The Reform-Growth Dilemma: A Broader View
The dilemma between growth and reform has recently been highlighted by, among others, economist Michael Pettis. He criticizes the idea that there is an accepted growth model, or "Beijing consensus," that can neatly explain China's growth performance in recent years. Pettis instead points to a tension between the government's desire to provide a growth-supportive environment today through improved "social capital" (the legal framework, the financial system, the nature of corporate governance, taxes, political practices and traditions, and other incentives to create value today) and the desire to create incentives for individuals and businesses to use resources efficiently and productively over the longer term. Rent-seeking behavior reinforces and creates inertial pressures for the former and against the later.
Long-term reforms are difficult to implement, Pettis points out, because they often require a dismantling of the distortions and frictions that create rent for the elite, thus undermining the ability of the elite to capture a disproportionate share of the benefits of growth. Liberalizing reforms are likely to be resisted by elites that have benefitted from their absence, unless supported by sufficient wealth or productivity to raise all boats. In Pettis's view, what China needs now is another set of liberalizing reforms that create incentives for Chinese individuals and businesses to change their behaviors in ways that generate long-term productivity and growth. These must include changing the legal structure, predictably enforcing business law, changing the way capital is priced and allocated, and other factors that determine incentives. But, in Pettis's view, these reforms will likely be resisted by elites until debt levels are high enough to create a greater sense of urgency.

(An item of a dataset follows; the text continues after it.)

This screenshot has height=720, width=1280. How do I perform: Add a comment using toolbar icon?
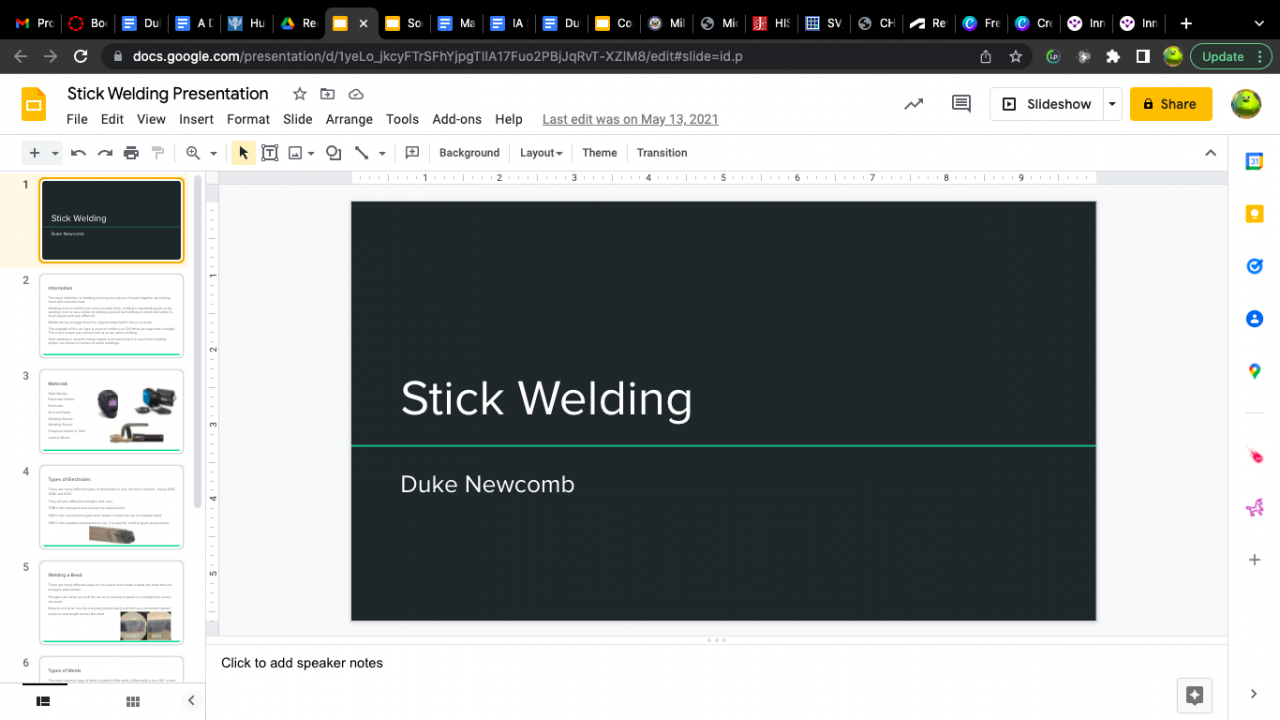pyautogui.click(x=412, y=153)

Less Time Than We Think to Take Action
At the end of the day, the incentives to push pack the inevitable and necessary rebalancing of the Chinese economy should raise concerns that the adjustment to come will be more difficult and disruptive in terms of financial distress and effects on labor markets in China. Market forecasts are more sanguine, with most analysts seeing a steady reduction in trend growth to somewhere in the range of 5 to 6 percent. (Figure 1 shows the OECD's long-term forecast for China, which illustrates the optimistic, soft-landing scenario.)
Figure 1: Softlanding for the Chinese Economy?
Such a soft landing provides a politically acceptable pace of job growth and allows reform to proceed in line with political realities. I am not so sure. The rapid rate of debt accumulation cannot be sustained for long, forcing the government to tap large (but politically contentious) reserve funds and fiscal buffers. Predicting the exact timing of crises is difficult; when crises happen, they happen in a day. The above analysis suggests that the political incentives are strongly tilted toward delaying reform until a crisis presents itself and that the rapid growth of imbalances will threaten the growth model faster than the authorities expect. All of this indicates that the markets' comforting assumption of a soft landing may be unfounded.